Elle juge le processus de nomination du président trop opaque et politique, et déplore le faible nombre de femmes aux plus hautes positions.

Américain de 56 ans né en Corée du Sud, médecin, anthropologue et expert en santé publique, M. Kim a été choisi par Barack Obama en 2012 pour présider l’institution, la règle tacite étant que l’Europe choisisse le président du Fonds monétaire international (FMI) et les Etats-Unis celui de la Banque mondiale, deux institutions nées en 1944 à la conférence de Bretton Woods.

« Empressement irresponsable »

Mais depuis sa nomination, les polémiques se sont enchaînées.

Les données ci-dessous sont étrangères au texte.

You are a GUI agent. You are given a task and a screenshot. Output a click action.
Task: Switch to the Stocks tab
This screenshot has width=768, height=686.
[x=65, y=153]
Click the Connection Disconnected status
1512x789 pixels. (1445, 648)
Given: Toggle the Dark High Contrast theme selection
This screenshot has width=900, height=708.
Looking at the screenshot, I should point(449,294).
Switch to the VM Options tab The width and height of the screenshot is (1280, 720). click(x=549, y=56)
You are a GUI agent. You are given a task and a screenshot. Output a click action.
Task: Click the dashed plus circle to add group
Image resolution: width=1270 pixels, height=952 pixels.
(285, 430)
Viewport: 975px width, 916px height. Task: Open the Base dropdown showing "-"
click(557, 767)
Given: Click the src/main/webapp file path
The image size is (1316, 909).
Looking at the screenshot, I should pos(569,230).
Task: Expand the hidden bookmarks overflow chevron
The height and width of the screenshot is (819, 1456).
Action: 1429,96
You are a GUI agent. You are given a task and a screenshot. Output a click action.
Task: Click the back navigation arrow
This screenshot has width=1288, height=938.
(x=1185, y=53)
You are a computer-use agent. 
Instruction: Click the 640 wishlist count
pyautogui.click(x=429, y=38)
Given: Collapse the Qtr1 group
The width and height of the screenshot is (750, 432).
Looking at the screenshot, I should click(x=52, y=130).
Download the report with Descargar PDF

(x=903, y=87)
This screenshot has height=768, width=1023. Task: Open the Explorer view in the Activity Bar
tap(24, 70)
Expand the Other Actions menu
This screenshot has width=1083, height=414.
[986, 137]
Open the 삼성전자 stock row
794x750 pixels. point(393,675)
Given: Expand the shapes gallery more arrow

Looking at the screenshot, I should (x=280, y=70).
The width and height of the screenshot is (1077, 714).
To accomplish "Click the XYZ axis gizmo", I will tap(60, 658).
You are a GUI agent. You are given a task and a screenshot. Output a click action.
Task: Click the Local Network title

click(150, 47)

Son plan de restructuration, destiné à faire 400 millions de dollars (358 millions d’euros) d’économies, s’est notamment traduit par la suppression de près de 500 postes sur un total de 10 000. La réorganisation interne a été critiquée.

« Les mauvais changements ont été faits, et en plus mal faits », regrette Lant Pritchett, ­ancien économiste à la BM.

En 2014, Fabrice Houdart, chargé à ­l’époque des projets pour le ­Maghreb, explique dans un blog hébergé sur le serveur interne de la Banque qu’il craint que « l’empressement irresponsable de faire des économies fasse des dégâts irréversibles ».

Les primes salariales, proposées dans un contexte de rigueur budgétaire à certains cadres dirigeants, avaient provoqué un mouvement social exceptionnel en 2014. En 2015, Jin-Yong Cai, alors dirigeant chinois de la Société financière internationale, filiale de la Banque, avait autorisé la Chine, de manière controversée, à accroître ses prêts à la BM. La trésorière de l’institution, Madelyn Antoncic, avait dénoncé un conflit d’intérêts : elle a été contrainte à la démission.

Hégémonie américaine

Au-delà de M. Kim et de sa gestion, beaucoup contestent l’hégémonie des Etats-Unis. Les pays émergents, notamment, aimeraient être mieux représentés à la Banque. En 2012, une partie d’entre eux avait soutenu sans succès la candidature de Ngozi Okonjo-Iweala, qui était alors la ministre des finances du Nigeria. Mais, comme pour les onze précédents présidents, c’est un homme, américain, qui a été choisi par la Maison Blanche.

Malgré cette nouvelle fronde, M. Kim garde de bonnes chances de conserver son poste. Il aurait reçu le soutien informel de « plusieurs actionnaires majeurs, notamment de la Chine et de l’Allemagne », selon le Wall Street Journal, et de plusieurs membres du conseil d’administration, selon le Financial Times. Et entretient de bonnes relations avec Hillary Clinton : la candidate démocrate à la présidentielle américaine l’a soutenu en 2012, et Partners In Health, une ONG dont il est un des cofondateurs, a travaillé étroitement avec la Fondation Clinton.